Posteriormente, continúa Coen, otro filósofo, Heidegger, nos solicitó «escuchar el lenguaje» como si quisiéramos percibir en él, y especialmente en la poesía, la lejanía de voces ocultas, sólo susurradas. Esta doble exhortación filosófica -no dejar que todo entre en nuestro oídos, no permitiendo que nuestra vista pretenda ver el fondo de las cosas- puede servirnos de advertencia: podemos traducirlo en un paradójico «mirar escuchando», es decir, en un insólito ejercicio que nos permitiría aflojar la «metafísica del ver» (llamémosla así), no una escucha de orígenes inefables ahora fraguada, tanto como una posible laceración de la pantalla(TV, tablet, celular, etc.) a la que parecemos encadenados.
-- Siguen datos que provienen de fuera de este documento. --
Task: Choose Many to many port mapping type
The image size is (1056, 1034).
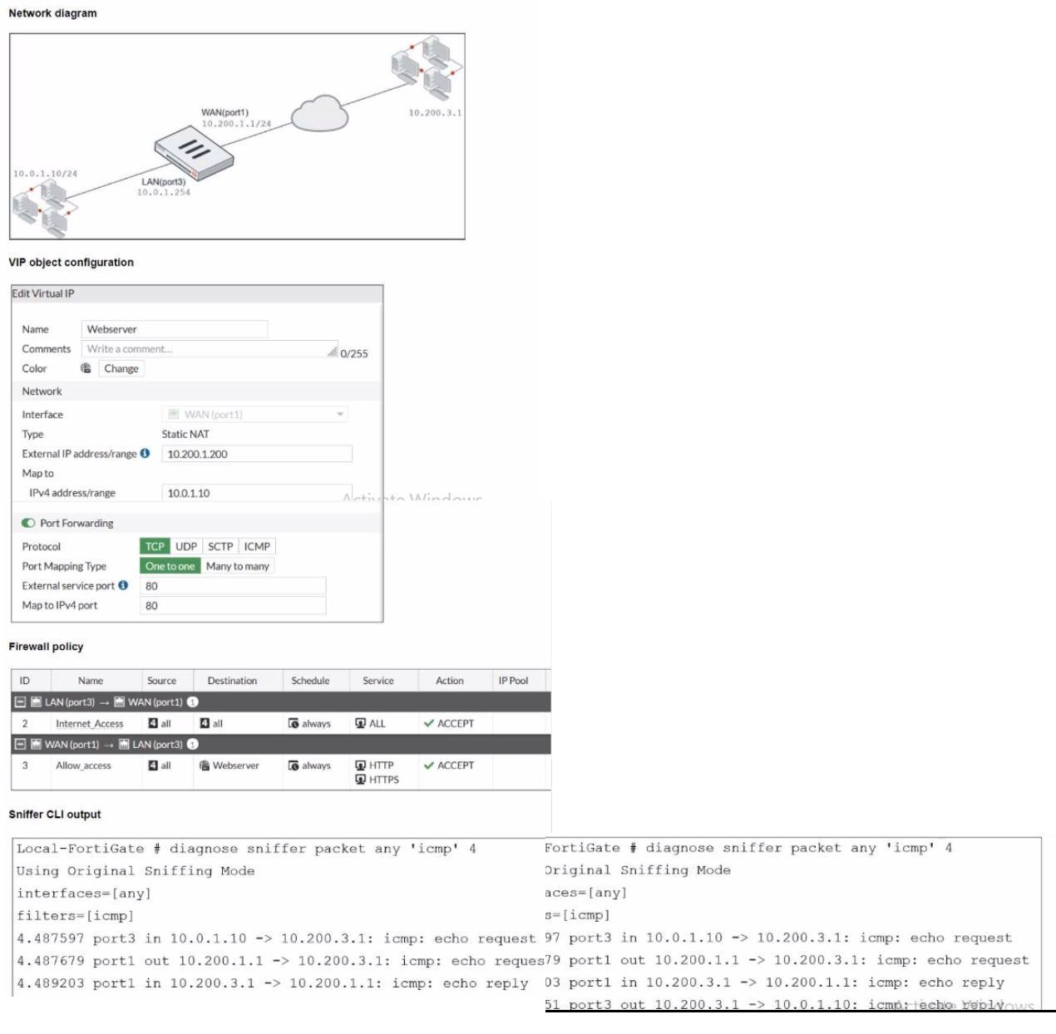Action: (x=237, y=566)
La escucha que hemos perdido quedaría así, tal vez, como un potencial residual, una posibilidad aún no completamente extinguida.
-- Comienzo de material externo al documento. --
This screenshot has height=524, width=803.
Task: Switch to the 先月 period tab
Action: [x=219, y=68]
Sería esencial comprender, permaneciendo en la práctica cotidiana de cada uno de nosotros, qué implica el saber escuchar, qué cambios de nosotros mismos requiere. El lugar de experimentación es la relación con el «otro». Este «otro» puede ser cualquiera, el que encontramos fuera de casa en las relaciones normales de la vida o por casualidad, o simplemente al que escuchamos por teléfono: puede ser un amigo, alguien que vive al lado de casa, una presencia constante, pero también alguien a quien no conocemos, un extraño con el que nos tropezamos.
La filosofía contemporánea, al menos una parte significativa de ella, ha insistido en la importancia y la dificultad del encuentro con el otro, desde Lévinas hasta Derrida (y su escuela, en particular aquella de Nancy), por citar sólo a dos.
Ni siquiera hacen falta palabras para que se produzca una sintonía, basta con una actitud de apertura, y el silencio es a menudo más adecuado que muchas palabras para producirla, como bien saben quienes ejercen la profesión docente, por ejemplo. Esto ocurre en todas las prácticas en las que el encuentro con el otro es la apuesta del éxito o del fracaso. Se puede gritar «¡escúchame o escuchen!!». O creer que mantener la disciplina en clase, de forma más o menos autoritaria, es la condición previa para que se produzca la escucha. Pero entonces, a menudo, no hay escucha y las palabras del profesor pasan por encima de los alumnos o, en el mejor de los casos, son decantadas, en sus notas.
Para que la escucha tenga lugar, es necesario, por tanto, poner en práctica algo poco habitual en la sociedad actual: debemos conseguir excavar una especie de vacío en nosotros mismos, procurarnos un espacio mental (y también físico) a través del cual la llamada hospitalidad -en sí misma, un tema muy trillado e igualmente desatendido en el pensamiento actual- deje de ser un mero flatus vocis(conversaciones sin importancia o con poca consistencia) y se convierta en la posibilidad concreta de escuchar al otro.
Es verdad, me dirán, pero quién asume esa "responsabilidad". Los ritmos y modos de una vida cotidiana convulsionada, la aceleración constante a la que nos hemos empujado, nos mandan en la dirección contraria. Si escuchar es tan complicado, para qué escuchar entonces. Y así seguimos hablando y hablando ante pequeñas o grandes audiencias de sordos, y al final nosotros mismos nos quedamos sordos. Entonces...por lo menos hagamos el esfuerzo de escuchar lo que decimos.
FUENTE: Emanuele Coen , Giornale L'Espresso, Milán, Italia, 2025 (Coen es un periodista y escritor italiano que forma parte de la redacción de Cultura del semanario L'Espresso.)